On 04/03/2008, the following Case Sharing Info was submitted to AAMA/MARF:

Name of Physician:  David Gibson, MD

Diagnosis/Symptom:  traumatic hand injury; finger amputation

Age and Sex of Patient: 

Current Medications:    none

Tounge & Pulse: 

Response to previous therapies: Scar infiltration with lidocaine attempted but 
discontinued due to pain and hypersensitivity.

Brief Medical History:  Right hand dominant male s/p traumatic (farm machinery) 
hand injury 8/2007 with palmar laceration from thenar area to prox. phalanx of 
middle finger with resulting flexor tendon laceration (middle finger)which has 
been functionally repaired and resulting flexion contracture of middle finger 
primarily over MCP and PIP, amputation of right ring finger(#4) at PIP, and 
amputation of little finger in the middle of middle phalanx.  More specifically 
surgical repair of right middle finger flexor digitorum profundus in zone 2, 
repair of middle finger flexor digitorum superficialis in zone 2, and repair of 
middle finger ulnar digital nerve. Well healthed scars.
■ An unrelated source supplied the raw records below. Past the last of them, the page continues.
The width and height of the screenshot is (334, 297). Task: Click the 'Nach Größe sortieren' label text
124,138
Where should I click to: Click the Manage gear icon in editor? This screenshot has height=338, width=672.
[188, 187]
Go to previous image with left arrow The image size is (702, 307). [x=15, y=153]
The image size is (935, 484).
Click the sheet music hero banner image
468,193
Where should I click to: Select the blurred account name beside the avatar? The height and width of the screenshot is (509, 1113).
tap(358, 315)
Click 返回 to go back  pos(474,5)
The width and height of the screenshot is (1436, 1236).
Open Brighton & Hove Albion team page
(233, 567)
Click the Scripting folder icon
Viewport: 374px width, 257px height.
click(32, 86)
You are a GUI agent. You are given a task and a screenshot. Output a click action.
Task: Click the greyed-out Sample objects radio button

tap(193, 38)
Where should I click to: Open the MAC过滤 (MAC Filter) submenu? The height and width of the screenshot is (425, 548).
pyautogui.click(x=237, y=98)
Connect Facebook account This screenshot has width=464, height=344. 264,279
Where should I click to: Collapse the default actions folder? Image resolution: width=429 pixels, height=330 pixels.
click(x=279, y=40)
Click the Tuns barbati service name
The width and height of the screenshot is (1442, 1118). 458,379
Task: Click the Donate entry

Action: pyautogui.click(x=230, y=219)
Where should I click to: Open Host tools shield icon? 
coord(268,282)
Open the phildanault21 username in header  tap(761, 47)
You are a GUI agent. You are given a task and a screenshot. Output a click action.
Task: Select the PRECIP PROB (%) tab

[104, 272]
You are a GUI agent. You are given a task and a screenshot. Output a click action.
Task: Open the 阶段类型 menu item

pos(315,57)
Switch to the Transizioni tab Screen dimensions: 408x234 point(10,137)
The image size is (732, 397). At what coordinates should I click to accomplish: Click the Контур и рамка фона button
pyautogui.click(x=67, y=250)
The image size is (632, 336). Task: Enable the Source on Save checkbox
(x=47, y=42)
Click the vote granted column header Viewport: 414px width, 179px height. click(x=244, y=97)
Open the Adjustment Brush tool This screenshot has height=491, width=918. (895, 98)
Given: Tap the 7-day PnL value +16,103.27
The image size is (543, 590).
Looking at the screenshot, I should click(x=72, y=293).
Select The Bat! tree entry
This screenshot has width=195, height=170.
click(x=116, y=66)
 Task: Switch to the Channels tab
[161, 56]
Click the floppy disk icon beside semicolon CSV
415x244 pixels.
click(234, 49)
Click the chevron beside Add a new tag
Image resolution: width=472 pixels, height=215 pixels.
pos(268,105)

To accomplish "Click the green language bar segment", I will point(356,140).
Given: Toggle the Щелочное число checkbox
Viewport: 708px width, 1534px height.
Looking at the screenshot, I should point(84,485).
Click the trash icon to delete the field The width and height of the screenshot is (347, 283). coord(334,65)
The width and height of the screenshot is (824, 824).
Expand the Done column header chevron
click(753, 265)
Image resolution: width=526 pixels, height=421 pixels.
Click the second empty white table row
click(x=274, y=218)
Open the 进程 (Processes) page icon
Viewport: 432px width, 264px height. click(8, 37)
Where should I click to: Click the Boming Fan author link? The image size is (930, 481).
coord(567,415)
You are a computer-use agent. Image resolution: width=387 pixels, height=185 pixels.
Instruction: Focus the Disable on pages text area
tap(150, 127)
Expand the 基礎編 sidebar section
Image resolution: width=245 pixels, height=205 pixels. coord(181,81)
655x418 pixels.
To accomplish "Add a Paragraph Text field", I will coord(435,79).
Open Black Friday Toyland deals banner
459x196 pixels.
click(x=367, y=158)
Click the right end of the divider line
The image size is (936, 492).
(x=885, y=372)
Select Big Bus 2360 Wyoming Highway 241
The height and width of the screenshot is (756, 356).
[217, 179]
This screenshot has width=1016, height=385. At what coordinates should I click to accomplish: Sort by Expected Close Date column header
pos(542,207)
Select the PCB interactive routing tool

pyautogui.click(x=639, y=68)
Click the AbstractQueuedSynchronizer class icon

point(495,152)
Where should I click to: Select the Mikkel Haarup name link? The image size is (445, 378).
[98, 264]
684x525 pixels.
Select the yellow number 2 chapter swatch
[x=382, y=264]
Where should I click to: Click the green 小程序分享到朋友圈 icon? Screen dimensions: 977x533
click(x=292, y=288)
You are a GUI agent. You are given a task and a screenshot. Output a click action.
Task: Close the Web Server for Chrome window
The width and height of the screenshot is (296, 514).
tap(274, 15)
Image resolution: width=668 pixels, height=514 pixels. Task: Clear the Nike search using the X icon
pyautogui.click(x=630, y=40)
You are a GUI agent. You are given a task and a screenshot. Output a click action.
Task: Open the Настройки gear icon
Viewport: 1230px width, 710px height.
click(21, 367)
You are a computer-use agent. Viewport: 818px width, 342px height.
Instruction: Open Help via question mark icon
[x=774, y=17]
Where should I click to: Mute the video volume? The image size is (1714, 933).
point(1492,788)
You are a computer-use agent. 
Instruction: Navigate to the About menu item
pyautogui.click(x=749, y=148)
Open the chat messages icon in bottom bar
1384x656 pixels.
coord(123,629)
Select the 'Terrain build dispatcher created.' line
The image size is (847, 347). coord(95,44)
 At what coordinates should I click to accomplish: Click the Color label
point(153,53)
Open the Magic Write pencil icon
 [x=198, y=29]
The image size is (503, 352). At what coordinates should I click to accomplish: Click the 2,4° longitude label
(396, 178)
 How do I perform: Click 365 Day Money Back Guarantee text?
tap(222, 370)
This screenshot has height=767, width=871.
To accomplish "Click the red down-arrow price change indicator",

Has been dedicated with 
hand therapy.

Main Patient Complaint: 1)flexion contracture of middle finger which can be 
improved with slow progressive stretching through aggressive manual assisted 
hand therapy but can not be maintained. 
2)He can't flex at little finger PIP. Little finger flexion is intact at MCP; 
proximal and middle phalanx will move as a single unit with result being MCP 
flexion and mid phalanx "sticking out" in line with prox. phalanx, though 
passively there is good/normal motion at little finger PIP.  

He has been offered the option of exploration of palmar flexor tendon laceration 
and "cleaning up the adhesions".

Questions or Comments on the Case:  
Recommendations to improve middle finger ROM consistently and possibly PIP 
motion at little finger (though I realize this could be due to lack of tendon 
reapproxiamtion to mid phalanx little finger).

Submitter/Poster:
-----------------------
Name:   David Gibson
Address:    
Phone Number:   919.742.6032
Email Address:  david_gibson at med.unc.edu
AAMA number:    16252

This information comes directly from a form on the AAMA Website.  
The submitter may not be a member of the aama-cases list.  Please respond
to this submission with a copy to david_gibson at med.unc.edu as well as the 
aama-cases list.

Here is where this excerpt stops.